Mozilla Webdev “Beer and Tell”, April 26, 2013

So what’s a Beer and Tell?

A Beer and Tell is an event web developers at Mozilla hold every third Friday of the month. We share emotional and uplifting stories about projects we’re hacking on to the group. Usually open source projects. Likely with a reasonable license. Today your Beer and Tell post is written by Edna Piranha of Noodle Industries fame.

Last Friday, we experienced the following dramatic and exciting worlds:

  • Michael Kelly’s text-based adventures in JavaScript!
  • Absent Erik Rose’s clickable traceback stack frames in Python!
  • James Long’s scalable cloth simulation in LLJS/asm.js!
  • Chris Van’s “because my original project name was taken on Github” project GltHub!
  • Edna Piranha’s (that’s me!) interactive fiction game engine thing!
  • Matt Basta’s graphicsBC!

Text-based adventures in JavaScript

Reporting from hills surrounding a Martian colony, Michael Kelly shares his latest project – an ode to the time when we were young children (or possibly still unborn) – text-based adventure games in JavaScript. You can play a demo, as long as you promise to avoid viewing the source and cheating.

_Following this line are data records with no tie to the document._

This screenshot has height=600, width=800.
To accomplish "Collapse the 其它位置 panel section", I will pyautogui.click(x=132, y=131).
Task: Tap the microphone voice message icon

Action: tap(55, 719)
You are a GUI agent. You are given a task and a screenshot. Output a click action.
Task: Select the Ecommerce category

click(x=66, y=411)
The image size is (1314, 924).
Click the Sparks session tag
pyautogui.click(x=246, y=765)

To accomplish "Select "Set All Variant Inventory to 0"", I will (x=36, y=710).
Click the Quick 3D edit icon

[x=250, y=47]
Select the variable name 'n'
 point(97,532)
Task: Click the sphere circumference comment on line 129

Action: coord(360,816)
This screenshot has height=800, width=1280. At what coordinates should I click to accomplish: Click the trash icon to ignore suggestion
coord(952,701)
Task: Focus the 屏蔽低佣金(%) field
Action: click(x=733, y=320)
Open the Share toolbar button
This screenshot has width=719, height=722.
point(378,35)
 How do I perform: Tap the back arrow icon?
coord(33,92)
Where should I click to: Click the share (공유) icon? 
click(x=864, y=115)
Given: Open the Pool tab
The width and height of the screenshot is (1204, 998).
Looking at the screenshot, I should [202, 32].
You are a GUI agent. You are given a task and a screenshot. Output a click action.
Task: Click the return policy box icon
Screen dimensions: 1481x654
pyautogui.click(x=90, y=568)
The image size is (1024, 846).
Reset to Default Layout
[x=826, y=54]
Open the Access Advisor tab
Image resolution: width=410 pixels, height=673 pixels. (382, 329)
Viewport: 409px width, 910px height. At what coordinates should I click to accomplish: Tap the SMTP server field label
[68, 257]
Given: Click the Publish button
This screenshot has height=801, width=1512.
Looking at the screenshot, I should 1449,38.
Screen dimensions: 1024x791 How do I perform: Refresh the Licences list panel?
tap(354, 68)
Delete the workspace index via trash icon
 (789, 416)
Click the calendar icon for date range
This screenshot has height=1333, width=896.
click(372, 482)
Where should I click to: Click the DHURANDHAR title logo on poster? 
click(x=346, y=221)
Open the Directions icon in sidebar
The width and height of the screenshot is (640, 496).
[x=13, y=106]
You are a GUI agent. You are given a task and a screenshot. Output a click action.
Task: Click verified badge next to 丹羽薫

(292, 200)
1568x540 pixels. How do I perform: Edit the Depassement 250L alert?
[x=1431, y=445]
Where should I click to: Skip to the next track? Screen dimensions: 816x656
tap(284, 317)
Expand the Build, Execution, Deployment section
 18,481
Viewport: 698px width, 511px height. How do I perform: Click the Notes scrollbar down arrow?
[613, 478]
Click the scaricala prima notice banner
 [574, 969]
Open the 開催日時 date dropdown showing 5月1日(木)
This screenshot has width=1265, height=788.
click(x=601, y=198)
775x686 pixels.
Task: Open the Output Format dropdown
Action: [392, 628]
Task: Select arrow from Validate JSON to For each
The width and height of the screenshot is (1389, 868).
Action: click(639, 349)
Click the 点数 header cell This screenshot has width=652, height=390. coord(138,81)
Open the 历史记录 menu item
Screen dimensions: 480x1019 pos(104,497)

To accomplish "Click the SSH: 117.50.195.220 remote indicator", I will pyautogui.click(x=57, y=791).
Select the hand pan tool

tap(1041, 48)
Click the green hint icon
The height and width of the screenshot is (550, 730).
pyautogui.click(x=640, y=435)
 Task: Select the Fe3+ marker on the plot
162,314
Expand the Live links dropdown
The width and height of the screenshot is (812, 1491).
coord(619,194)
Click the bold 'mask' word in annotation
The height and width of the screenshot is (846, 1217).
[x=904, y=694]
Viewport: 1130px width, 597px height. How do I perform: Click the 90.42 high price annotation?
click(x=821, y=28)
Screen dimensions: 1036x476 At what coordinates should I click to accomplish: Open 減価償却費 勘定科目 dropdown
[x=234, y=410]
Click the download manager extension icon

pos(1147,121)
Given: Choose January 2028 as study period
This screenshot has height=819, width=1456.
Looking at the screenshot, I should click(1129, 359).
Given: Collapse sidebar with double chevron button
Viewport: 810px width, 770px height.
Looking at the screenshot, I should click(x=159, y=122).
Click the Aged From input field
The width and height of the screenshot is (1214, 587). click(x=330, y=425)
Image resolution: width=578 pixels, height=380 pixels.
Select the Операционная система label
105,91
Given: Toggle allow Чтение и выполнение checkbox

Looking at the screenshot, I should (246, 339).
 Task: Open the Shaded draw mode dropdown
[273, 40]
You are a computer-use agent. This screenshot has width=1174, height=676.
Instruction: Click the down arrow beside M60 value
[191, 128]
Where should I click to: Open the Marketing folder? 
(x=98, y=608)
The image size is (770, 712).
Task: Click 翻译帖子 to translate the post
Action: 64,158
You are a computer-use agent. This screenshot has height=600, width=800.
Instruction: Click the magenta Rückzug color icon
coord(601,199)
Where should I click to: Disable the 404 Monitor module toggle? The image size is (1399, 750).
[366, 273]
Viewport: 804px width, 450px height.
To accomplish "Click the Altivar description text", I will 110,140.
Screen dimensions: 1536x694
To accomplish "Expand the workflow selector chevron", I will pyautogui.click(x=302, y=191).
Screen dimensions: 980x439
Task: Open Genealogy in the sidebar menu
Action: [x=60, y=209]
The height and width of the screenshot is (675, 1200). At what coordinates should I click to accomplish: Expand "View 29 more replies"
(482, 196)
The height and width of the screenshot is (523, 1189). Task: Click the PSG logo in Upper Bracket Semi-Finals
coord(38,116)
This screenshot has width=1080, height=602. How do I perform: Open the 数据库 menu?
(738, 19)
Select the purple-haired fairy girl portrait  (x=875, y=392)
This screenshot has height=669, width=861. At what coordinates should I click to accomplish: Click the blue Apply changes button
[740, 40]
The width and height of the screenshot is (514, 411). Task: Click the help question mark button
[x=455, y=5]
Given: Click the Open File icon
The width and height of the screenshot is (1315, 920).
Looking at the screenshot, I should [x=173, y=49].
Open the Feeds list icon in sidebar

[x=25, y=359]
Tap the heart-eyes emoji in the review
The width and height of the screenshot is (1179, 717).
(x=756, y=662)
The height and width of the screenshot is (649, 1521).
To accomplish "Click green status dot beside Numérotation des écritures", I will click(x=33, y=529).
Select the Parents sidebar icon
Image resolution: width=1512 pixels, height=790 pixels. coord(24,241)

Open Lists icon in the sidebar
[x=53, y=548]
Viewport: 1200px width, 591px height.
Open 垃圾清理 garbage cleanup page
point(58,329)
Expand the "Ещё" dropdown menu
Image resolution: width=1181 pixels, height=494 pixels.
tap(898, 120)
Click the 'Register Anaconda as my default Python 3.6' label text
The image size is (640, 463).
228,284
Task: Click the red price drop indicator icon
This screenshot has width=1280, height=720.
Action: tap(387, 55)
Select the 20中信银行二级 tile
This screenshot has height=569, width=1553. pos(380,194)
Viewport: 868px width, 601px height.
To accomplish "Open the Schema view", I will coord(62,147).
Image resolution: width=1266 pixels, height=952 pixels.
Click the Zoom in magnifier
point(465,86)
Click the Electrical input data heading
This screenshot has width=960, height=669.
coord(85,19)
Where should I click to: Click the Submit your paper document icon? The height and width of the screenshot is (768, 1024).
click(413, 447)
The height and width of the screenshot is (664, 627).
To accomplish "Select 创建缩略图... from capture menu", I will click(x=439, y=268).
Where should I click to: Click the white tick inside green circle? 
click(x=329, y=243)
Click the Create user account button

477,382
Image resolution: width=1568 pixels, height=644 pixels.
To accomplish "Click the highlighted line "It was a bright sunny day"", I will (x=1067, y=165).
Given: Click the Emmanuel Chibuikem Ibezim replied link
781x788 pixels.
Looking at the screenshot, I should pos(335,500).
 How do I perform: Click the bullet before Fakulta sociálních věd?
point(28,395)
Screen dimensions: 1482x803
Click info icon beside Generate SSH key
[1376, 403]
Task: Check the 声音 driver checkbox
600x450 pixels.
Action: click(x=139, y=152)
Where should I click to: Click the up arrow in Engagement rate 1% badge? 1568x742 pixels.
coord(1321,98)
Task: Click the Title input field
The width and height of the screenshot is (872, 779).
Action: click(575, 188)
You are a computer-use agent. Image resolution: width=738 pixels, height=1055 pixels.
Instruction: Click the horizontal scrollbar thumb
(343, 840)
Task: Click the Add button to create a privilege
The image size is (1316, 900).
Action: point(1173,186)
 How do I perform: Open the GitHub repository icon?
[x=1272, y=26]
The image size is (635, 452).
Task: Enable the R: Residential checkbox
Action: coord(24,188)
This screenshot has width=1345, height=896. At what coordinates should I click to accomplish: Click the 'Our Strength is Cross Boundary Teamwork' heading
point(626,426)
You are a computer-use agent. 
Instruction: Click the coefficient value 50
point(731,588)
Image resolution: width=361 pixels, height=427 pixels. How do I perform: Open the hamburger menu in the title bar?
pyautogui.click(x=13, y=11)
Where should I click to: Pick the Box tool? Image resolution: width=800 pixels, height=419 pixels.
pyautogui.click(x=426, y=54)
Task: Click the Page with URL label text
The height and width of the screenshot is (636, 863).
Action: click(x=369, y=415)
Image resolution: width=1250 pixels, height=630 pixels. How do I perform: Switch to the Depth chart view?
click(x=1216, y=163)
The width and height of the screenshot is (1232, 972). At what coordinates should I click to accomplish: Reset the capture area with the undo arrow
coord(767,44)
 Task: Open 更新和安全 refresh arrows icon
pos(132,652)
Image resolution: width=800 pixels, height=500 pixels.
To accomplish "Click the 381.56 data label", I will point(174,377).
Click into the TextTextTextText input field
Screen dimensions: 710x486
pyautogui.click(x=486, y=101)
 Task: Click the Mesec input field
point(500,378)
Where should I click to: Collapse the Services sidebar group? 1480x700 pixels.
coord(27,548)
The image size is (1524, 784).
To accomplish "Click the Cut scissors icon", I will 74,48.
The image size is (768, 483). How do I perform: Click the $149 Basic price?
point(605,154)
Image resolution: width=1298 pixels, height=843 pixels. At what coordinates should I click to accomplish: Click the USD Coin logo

Text adventures in JavaScript

Text adventures in JavaScript

Clickable traceback stack frames in Python

While we weren’t looking, Erik Rose’s body was replaced by Mike Cooper and he presented in Erik’s voice about nose-progressive. You can click your stack frames to open your editor – view a demo or call your local representative!

Scalable cloth simulation in LLJS/asm.js

Like a hawk from the night sky, James Long swooshes into the Mountain View office through a wormhole and opens his high-performance laptop. He presses the space bar and an open source browser opens with a cloth simulation. He plays Gary Wright’s “Dreamweaver” while we are slowly possessed by the silky smooth cloth simulation. You too, can be possessed by the dance of the cloth.

cloth simulation

cloth simulation

GltHub (a.k.a. because my original project name was taken)

Chris Van takes us on a spaceship to Jupiter and tells us about GltHub, a site that reminds you of the guilt you should feel for not closing bugs fast enough. If you want to contribute more guilt, check out the rocket engine that made this.

GltHub

GltHub

General Store

Edna Piranha (wait, I’m talking about myself in the third person – weird) presents an interactive fiction game engine called General Store that causes post-post-post modern, post-deconstructed encounters with the fourth kind – absurdist fiction. Also known as Lovecraft meets Kafka. Do not attempt to adjust your television, just click around and breathe slowly.

General Store

General Store

graphicsBC

We finally land back on planet Earth and sit comfortably in a circle around a campfire. With a flashlight under his chin pointing upwards and him staring straight at us, Matt Basta talks about graphicsBC, a microscript for code golfers and hobbyists to create graphics. Suddenly, Tofumatt shows up in a flying motorcycle and throws his helmet into the fire.

And that’s it for now! See you again next month.